英会話を習い始めた。
…と言ってもまだ先生を吟味している最中である。値段に惹かれたが、今ではなぜか受付のお姉さんに愛着を感じている自分である。生徒が払う授業料を下げるために、教室の中が経費削減モードで溢れている。
それが微笑ましいというか…ある意味気の毒というか…
先生は長年日本にいる人が多いのか、一般的な話相手としては今のところ問題ない。所謂テキストが無いから、ヨモヤマ話で40分が過ぎるのだが、長らく会話から離れていた私にとって、感を取り戻すにはちょうど良い感じ。相手もいわば雑談で稼げる訳だから、小遣い稼ぐにはかなり美味しい仕事だなあ。

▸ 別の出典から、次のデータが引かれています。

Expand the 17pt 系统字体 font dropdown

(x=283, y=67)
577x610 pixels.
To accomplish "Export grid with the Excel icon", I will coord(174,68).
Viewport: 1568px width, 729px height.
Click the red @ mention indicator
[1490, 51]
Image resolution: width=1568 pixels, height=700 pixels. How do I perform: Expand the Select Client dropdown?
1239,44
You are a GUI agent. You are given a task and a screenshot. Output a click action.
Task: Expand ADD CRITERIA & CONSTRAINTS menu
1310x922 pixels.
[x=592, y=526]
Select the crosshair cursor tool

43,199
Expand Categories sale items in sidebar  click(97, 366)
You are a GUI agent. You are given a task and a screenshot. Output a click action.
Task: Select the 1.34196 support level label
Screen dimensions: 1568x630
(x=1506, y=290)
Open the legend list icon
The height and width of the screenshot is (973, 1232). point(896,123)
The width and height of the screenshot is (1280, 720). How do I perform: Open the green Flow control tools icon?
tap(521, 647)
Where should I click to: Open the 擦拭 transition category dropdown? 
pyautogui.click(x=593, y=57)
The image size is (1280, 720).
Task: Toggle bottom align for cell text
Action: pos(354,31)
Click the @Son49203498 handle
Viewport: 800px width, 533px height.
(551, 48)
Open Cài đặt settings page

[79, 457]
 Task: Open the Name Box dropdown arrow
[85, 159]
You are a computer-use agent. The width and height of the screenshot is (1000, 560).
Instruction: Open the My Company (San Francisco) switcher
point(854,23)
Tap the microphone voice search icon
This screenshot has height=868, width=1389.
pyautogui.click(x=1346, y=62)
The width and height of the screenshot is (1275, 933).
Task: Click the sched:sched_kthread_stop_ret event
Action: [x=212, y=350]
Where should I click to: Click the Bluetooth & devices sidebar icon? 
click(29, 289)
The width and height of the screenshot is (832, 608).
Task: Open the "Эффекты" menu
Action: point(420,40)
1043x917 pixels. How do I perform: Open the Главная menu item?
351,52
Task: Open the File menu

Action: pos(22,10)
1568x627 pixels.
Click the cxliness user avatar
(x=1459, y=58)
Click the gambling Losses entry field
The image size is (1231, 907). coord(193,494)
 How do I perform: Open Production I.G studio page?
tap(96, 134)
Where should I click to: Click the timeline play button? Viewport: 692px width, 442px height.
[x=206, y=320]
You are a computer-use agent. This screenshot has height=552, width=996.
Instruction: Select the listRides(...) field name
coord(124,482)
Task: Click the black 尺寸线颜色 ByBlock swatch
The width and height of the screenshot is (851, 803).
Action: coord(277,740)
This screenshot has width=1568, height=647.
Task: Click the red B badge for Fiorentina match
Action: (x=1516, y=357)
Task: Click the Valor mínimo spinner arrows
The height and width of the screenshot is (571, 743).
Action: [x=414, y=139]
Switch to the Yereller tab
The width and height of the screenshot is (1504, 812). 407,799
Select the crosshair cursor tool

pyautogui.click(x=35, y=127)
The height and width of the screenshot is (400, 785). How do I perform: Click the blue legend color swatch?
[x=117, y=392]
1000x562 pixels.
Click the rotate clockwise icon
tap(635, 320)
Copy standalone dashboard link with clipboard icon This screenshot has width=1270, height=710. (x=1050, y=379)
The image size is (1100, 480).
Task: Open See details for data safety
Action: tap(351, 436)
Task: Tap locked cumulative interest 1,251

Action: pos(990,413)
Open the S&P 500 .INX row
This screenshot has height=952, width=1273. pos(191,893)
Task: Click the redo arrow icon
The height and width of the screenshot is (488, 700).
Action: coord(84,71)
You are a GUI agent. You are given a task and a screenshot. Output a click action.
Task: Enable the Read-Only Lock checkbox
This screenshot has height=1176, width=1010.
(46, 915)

さて、昨日の先生は3.11の後、2ヶ月ほど故郷へ帰っていたという。なぜ戻ってきたかと言えば、実に20年も日本に居て、大使館から危険なのですぐ帰れと言われたが、やはり離れられず戻ってきた…そうだ。別の先生もそんな感じ。彼は(帰国の話はしていないが)恐らくずっと東京に居たような気がする。私と話したことのある2人は、前世がもしあるとすれば、修行僧だったような気がする。
日本に長く滞在する外国人や、縁のある外国人てなんとなく以前は日本人だったと思わせる人が多い。物腰や話し方も、そこら辺のチャラチャラしたヤツよりずっと日本人ぽい。住んでいれば馴染むと言うが、それとてなぜ東の端の、日出る国なのか…?
彼らの記憶には微塵もないだろうが、私は人間のそういう部分を見るのが好き。個々の本質もやがて現れてくるのが楽しみだ。仕事と割り切って話しているからあまり表情に出さないが、その人となりが出る瞬間を捉える事ができた時、私は相手の背景が見えるようになる。
さて、安いとはいえ薄給の身にとって授業料は結構痛い。今月も残業無くてトホホの家計だが…お金は廻そう!
放射能の汚染に加えて未だ先の不透明な我が国に、愛を持って滞在している外国籍の方々にあらためて敬服いたします。